§ **Exercise requirements**
Your answer should consist of each line below that includes the word "target".

§ **Input material**
--- --- ---

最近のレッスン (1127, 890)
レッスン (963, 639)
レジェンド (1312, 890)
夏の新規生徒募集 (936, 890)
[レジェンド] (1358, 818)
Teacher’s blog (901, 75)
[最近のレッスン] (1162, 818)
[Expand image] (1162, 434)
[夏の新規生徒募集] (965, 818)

--- --- ---

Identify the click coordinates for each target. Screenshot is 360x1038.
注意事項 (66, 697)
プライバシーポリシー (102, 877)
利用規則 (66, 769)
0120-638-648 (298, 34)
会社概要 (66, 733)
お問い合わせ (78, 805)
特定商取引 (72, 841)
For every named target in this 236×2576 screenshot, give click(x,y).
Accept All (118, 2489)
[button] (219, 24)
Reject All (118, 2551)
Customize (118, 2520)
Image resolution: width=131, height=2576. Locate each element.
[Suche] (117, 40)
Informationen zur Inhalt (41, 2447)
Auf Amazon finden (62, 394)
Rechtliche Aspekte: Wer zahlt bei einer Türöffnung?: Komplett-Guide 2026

--- --- ---

§ **Response**
Identify the click coordinates for each target. Screenshot is 360x1038.
For every named target in this 236×2576 screenshot, give click(x,y).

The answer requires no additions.